**THE RECORDS:**
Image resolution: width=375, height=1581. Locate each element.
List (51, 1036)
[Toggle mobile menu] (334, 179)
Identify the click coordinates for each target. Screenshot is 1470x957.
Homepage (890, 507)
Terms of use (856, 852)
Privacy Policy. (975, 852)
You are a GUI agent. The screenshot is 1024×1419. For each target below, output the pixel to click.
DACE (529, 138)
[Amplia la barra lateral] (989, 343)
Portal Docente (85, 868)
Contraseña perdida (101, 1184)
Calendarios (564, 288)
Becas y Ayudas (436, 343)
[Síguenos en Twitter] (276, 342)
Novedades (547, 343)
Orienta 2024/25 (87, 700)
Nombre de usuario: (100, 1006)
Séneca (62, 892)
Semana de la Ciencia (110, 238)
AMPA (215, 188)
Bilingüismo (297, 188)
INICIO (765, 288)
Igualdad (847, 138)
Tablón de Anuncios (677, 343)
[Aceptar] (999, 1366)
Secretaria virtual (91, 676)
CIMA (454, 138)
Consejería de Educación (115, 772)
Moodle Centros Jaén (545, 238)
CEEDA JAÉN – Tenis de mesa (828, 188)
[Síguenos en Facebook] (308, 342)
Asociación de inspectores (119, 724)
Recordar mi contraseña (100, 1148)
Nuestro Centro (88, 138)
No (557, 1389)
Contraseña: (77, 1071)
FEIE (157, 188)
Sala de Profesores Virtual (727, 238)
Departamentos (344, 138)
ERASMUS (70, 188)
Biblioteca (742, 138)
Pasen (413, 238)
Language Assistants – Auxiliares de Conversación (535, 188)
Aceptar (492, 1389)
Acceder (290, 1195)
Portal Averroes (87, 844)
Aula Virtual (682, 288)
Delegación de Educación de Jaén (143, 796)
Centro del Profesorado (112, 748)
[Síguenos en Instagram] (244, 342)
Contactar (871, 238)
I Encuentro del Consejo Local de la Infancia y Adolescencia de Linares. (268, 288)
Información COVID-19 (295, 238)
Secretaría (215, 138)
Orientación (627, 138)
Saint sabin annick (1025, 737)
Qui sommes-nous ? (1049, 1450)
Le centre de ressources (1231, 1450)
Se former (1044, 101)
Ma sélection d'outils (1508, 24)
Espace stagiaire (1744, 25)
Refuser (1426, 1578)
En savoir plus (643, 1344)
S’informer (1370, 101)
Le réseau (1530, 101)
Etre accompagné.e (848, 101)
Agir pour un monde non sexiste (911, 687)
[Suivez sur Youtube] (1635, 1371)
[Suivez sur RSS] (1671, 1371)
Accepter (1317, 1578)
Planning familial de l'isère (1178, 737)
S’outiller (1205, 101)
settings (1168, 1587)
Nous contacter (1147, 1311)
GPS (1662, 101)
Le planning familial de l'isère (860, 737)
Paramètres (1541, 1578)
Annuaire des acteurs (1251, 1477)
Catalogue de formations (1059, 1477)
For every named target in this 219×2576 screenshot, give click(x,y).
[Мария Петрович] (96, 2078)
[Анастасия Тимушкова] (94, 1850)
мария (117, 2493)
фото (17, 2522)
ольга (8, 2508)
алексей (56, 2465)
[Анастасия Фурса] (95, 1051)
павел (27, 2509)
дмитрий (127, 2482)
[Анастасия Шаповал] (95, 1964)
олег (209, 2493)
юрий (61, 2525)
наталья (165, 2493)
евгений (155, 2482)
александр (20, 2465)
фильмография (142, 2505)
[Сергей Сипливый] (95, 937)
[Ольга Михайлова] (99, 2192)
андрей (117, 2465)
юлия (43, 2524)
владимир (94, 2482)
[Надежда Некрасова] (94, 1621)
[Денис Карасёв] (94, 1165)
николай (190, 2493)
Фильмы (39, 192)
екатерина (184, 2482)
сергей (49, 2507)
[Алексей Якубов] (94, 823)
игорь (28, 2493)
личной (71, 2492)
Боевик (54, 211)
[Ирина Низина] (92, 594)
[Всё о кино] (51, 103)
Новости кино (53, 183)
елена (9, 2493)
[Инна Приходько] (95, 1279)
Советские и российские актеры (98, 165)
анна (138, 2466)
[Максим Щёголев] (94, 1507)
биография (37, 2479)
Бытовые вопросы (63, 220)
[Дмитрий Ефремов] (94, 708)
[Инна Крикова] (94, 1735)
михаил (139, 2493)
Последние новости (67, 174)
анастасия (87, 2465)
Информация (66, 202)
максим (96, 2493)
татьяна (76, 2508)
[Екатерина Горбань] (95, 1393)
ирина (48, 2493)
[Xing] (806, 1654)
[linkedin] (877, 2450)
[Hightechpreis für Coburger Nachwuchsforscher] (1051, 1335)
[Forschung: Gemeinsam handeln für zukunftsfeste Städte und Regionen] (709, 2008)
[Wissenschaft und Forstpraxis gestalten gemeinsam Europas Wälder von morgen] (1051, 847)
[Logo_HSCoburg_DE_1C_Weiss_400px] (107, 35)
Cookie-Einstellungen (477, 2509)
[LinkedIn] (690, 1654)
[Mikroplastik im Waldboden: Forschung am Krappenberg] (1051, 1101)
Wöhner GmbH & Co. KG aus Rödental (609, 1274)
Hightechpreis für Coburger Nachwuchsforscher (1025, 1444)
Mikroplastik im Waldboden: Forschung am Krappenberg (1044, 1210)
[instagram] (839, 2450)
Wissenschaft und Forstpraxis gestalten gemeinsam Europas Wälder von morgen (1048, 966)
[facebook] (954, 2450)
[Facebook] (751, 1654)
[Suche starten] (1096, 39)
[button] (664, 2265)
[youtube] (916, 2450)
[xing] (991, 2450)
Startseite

**ASSIGNMENT:**
Could you output, exactly and with nothing else, the lines from the start of the records through the line containing "[Síguenos en Facebook] (308, 342)"?

**WRITTEN ANSWER:**
Image resolution: width=375, height=1581. Locate each element.
List (51, 1036)
[Toggle mobile menu] (334, 179)
Identify the click coordinates for each target. Screenshot is 1470x957.
Homepage (890, 507)
Terms of use (856, 852)
Privacy Policy. (975, 852)
You are a GUI agent. The screenshot is 1024×1419. For each target below, output the pixel to click.
DACE (529, 138)
[Amplia la barra lateral] (989, 343)
Portal Docente (85, 868)
Contraseña perdida (101, 1184)
Calendarios (564, 288)
Becas y Ayudas (436, 343)
[Síguenos en Twitter] (276, 342)
Novedades (547, 343)
Orienta 2024/25 (87, 700)
Nombre de usuario: (100, 1006)
Séneca (62, 892)
Semana de la Ciencia (110, 238)
AMPA (215, 188)
Bilingüismo (297, 188)
INICIO (765, 288)
Igualdad (847, 138)
Tablón de Anuncios (677, 343)
[Aceptar] (999, 1366)
Secretaria virtual (91, 676)
CIMA (454, 138)
Consejería de Educación (115, 772)
Moodle Centros Jaén (545, 238)
CEEDA JAÉN – Tenis de mesa (828, 188)
[Síguenos en Facebook] (308, 342)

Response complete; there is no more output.